The scheme worked, but the resulting scandal changed baseball forever. Owners responded to universal public dismay by creating a commissioner’s office to oversee both the American and National Leagues, investing it with near-dictatorial power over players, managers, and clubs. Judge Kennesaw Mountain Landis, the first high priest of the national pastime, immediately excommunicated Jackson and seven other “Black Sox” players from baseball for the rest of their lives.
Baseball has a thing about curses and championship droughts. The Red Sox kept falling short because they shipped Babe Ruth—who credited his hitting style to the Xaverian teacher who introduced him to the sport at his Catholic boy’s school—off to the rival Yankees in December of 1919. The Cubs went 108 years without a championship because, it was said, of some dust-up involving a local tavern owner and his goat. For the White Sox, however, the “curse” seemed to come not from some disaffected former player or disgruntled local figure, but from their own team’s sins against baseball itself.

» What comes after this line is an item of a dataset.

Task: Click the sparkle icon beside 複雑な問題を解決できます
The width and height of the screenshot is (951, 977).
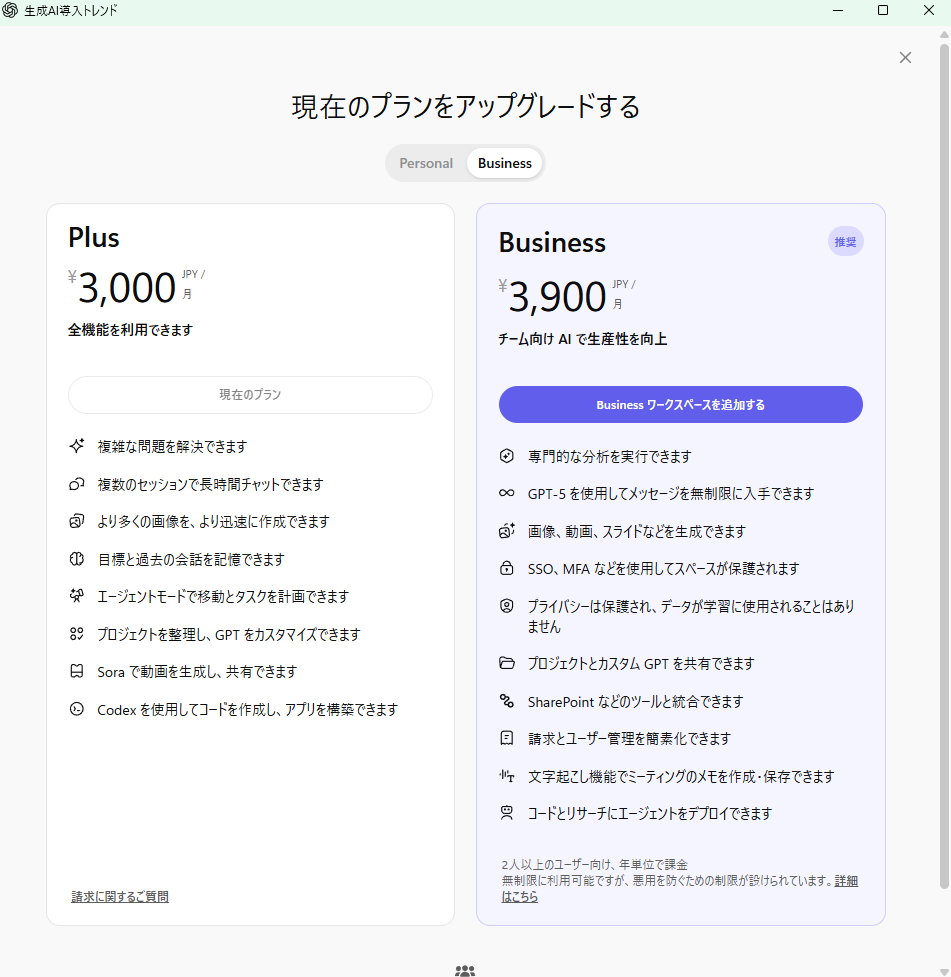Action: [76, 447]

So it was perhaps fitting that the future pope was there on October 22nd when the White Sox won the first game of the 2005 World Series, eventually sweeping the Houston Astros in four games. It was not the greatest curse broken this century: the Red Sox’s 2004 victory was even more stunning, and the Cubs’ 2016 championship even more historic. But it was just as cathartic, giving the long-suffering franchise something to venerate whenever the team struggled and ownership, as always, refused to spend. (Good luck moving the team to Nashville now, Jerry Reinsdorf.)

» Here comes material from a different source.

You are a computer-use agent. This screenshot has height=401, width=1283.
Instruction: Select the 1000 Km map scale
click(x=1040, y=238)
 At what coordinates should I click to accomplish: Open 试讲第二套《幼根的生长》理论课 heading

As a native son of Chicago’s South Side, Leo was undoubtedly familiar with the inequalities that Catholic social teachings oppose. Baseball could only have sharpened it. No other American sport reflects the contradictions and fissures of modern life: the perpetual struggle between hard-won merit and unequal wealth, the brow-sweat of labor and the idle vanity of ownership, the national pastime that excluded part of the nation for decades.
It is often described as a game of failure, where the best batters often fail to reach first base and the best pitchers rarely throw shutouts. It holds a sacred status in American life that endures despite the many sins of its past: gambling and bigotry, cheating and theft. Augustine of Hippo would have probably loved it. What could be more appropriate for and representative of, he might say, this fallen, failed world?
Perhaps that is why when popes come to the United States to hold large open-air masses, they tend to borrow our cathedrals. Paul VI, the first pontiff to visit America, celebrated Mass with 100,000 attendees at Yankee Stadium, baseball’s de facto national basilica, in 1965. The Archdiocese of New York even paid rent to avoid a church-state separation issue with its use of the stadium. (Like Old St. Peter’s, the House that Ruth Built was later razed to make way for its current, more grandiose replacement, which hosted Benedict XVI in 2008.)
When John Paul II came to Los Angeles in 1987, he celebrated Mass at two separate stadiums. At the Los Angeles Memorial Coliseum it was reportedly a grim, troubled affair. Football gridirons are centers of strife and dominance; a Hail Mary pass is typically the only instance of piety during a game. 100,000 ticket-holders waited in hours-long lines to gain entry. People collapsed from stress and heat exhaustion, and fights reportedly came close to breaking out.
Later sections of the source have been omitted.